On vient d’apprendre, de sources fiables, que Stellantis (autrefois FCA et PSA) n’aurait plus l’intention de produire une version intermédiaire du pick-up Ram que les observateurs avaient déjà baptisé Dakota (de l’ancien nom d’un pick-up de cette catégorie à l’époque…). Au moment d’écrire ces lignes, aucune explication officielle n’a été avancée. En vérité, la nouvelle viendrait plus des fournisseurs de la division FCA que de Stellantis. Mais on se demande vraiment si le constructeur n’aurait pas plutôt analysé en détails les ventes des produits de ce créneau.

Il fut un temps où ce que l’on appelait les «mini-camionnettes» jouissaient d’une grande popularité. D’abord lancé par les constructeurs japonais (Nissan, Toyota, Mazda, Mitsubishi, Isuzu) durant la crise du pétrole des années soixante-dix, le créneau fit vite repris par les constructeurs américains qui, au départ, avaient choisi d’adapter les pick-up de leurs partenaires commerciaux japonais pour le public nord-américain avant de créer leurs propres modèles. C’est ainsi que sont nées les camionnettes Ford Ranger et Chevrolet S-10/GMC S-15 qui connaîtront, encore une fois, beaucoup de popularité. Ces véhicules, disponibles en diverses configurations, étaient offerts à des prix très abordables ce qui les rendaient attirants pour les jeunes automobilistes. Ils étaient aussi très pratiques pour leurs petits commerces et pour transporter leurs «jouets» et leurs équipements de sport. Qui plus est, leur valeur marchande aidait à en baisser le prix des primes auprès des assureurs qui ne voyaient pas non plus d’attitude sportive dangereuse dans ces camionnettes (éventuellement, la situation fut renversée car, au départ, les constructeurs américains utilisaient des mini-pick-up japonais comme base à leurs propres pick-up…plus tard, ces mêmes marques japonaises utilisaient, à leur tour, des pick-up américains pour en faire des modèles à leur marque : Ford Ranger=Mazda B, Chevrolet S-10=Isuzu Hombre…).

Au travers tout cela, Chrysler (ancien nom de FCA) a décidé de créer sa propre version de la mini-camionnette (à ce moment-là, Chrysler continuait d’utiliser la version japonaise de son partenaire Mitsubishi modifiée sous le nom de Ram 50). Ainsi est née la Dodge Dakota, un petit pick-up un peu plus gros que les Ranger et les GM S-10 et S-15, créant alors le nouveau segment, les pick-up intermédiaires.

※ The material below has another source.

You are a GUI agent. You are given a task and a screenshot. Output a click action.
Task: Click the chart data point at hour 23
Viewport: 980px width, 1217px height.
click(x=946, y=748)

Éventuellement, seul Ford continuera de produire une véritable mini-camionnette (Ranger), les autres se lançant pour la grande partie dans le segment des intermédiaires. Tout allait bien jusqu’au début des années 2000 jusqu’à ce que la mode aux pick-up de pleine grandeur prenne son véritable envol. Les constructeurs y virent là une meilleure façon d’y faire de gros profits et les prix des intermédiaires se mirent à grimper pour s’approcher de ceux des grands pick-up. Avec le temps, les consommateurs se désintéressèrent des «petits» pick-up au profit des plus gros ce qui incita les constructeurs américains à laisser tomber le créneau. Le marché en vînt à ne plus compter que les Toyota Tacoma et Nissan Frontier (avant l’arrivée timide de la Honda Ridgeline). Le grand gagnant fut Toyota qui continua à améliorer ses Tacoma et à les renouveler au goût des acheteurs au point de s’accaparer du marché presque à lui seul.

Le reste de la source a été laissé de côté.